All of the data must be retyped exactly, with nothing left out.

════════════════

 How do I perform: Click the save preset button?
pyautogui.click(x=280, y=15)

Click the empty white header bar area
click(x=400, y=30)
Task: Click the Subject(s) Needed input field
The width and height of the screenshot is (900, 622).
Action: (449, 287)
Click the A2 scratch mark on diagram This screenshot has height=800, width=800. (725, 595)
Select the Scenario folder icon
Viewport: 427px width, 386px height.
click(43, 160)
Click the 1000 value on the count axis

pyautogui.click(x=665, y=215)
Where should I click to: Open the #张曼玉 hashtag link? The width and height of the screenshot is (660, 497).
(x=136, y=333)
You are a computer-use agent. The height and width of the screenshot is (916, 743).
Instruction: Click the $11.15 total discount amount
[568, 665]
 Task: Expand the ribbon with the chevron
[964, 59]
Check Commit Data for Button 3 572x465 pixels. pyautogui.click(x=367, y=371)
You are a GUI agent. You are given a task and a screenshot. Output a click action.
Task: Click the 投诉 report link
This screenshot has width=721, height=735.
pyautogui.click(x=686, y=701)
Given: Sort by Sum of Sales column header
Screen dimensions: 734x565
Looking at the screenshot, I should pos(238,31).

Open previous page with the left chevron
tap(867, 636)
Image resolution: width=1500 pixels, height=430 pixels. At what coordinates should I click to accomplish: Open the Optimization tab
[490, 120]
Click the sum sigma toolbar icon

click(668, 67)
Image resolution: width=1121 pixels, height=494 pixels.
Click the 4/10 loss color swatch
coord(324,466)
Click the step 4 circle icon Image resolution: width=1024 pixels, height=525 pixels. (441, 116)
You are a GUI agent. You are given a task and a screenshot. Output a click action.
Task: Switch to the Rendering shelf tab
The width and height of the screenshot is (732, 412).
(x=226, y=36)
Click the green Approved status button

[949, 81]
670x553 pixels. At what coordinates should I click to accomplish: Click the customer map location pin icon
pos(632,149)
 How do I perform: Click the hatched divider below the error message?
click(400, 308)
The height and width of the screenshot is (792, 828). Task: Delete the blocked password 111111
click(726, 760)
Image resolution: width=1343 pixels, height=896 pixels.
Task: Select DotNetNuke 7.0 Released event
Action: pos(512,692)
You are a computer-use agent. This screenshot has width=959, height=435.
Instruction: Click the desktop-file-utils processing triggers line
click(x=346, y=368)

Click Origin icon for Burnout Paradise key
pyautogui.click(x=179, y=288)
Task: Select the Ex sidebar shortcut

════════════════

Response box:
 How do I perform: Click the save preset button?
pyautogui.click(x=280, y=15)

Click the empty white header bar area
click(x=400, y=30)
Task: Click the Subject(s) Needed input field
The width and height of the screenshot is (900, 622).
Action: (449, 287)
Click the A2 scratch mark on diagram This screenshot has height=800, width=800. (725, 595)
Select the Scenario folder icon
Viewport: 427px width, 386px height.
click(43, 160)
Click the 1000 value on the count axis

pyautogui.click(x=665, y=215)
Where should I click to: Open the #张曼玉 hashtag link? The width and height of the screenshot is (660, 497).
(x=136, y=333)
You are a computer-use agent. The height and width of the screenshot is (916, 743).
Instruction: Click the $11.15 total discount amount
[568, 665]
 Task: Expand the ribbon with the chevron
[964, 59]
Check Commit Data for Button 3 572x465 pixels. pyautogui.click(x=367, y=371)
You are a GUI agent. You are given a task and a screenshot. Output a click action.
Task: Click the 投诉 report link
This screenshot has width=721, height=735.
pyautogui.click(x=686, y=701)
Given: Sort by Sum of Sales column header
Screen dimensions: 734x565
Looking at the screenshot, I should pos(238,31).

Open previous page with the left chevron
tap(867, 636)
Image resolution: width=1500 pixels, height=430 pixels. At what coordinates should I click to accomplish: Open the Optimization tab
[490, 120]
Click the sum sigma toolbar icon

click(668, 67)
Image resolution: width=1121 pixels, height=494 pixels.
Click the 4/10 loss color swatch
coord(324,466)
Click the step 4 circle icon Image resolution: width=1024 pixels, height=525 pixels. (441, 116)
You are a GUI agent. You are given a task and a screenshot. Output a click action.
Task: Switch to the Rendering shelf tab
The width and height of the screenshot is (732, 412).
(x=226, y=36)
Click the green Approved status button

[949, 81]
670x553 pixels. At what coordinates should I click to accomplish: Click the customer map location pin icon
pos(632,149)
 How do I perform: Click the hatched divider below the error message?
click(400, 308)
The height and width of the screenshot is (792, 828). Task: Delete the blocked password 111111
click(726, 760)
Image resolution: width=1343 pixels, height=896 pixels.
Task: Select DotNetNuke 7.0 Released event
Action: pos(512,692)
You are a computer-use agent. This screenshot has width=959, height=435.
Instruction: Click the desktop-file-utils processing triggers line
click(x=346, y=368)

Click Origin icon for Burnout Paradise key
pyautogui.click(x=179, y=288)
Task: Select the Ex sidebar shortcut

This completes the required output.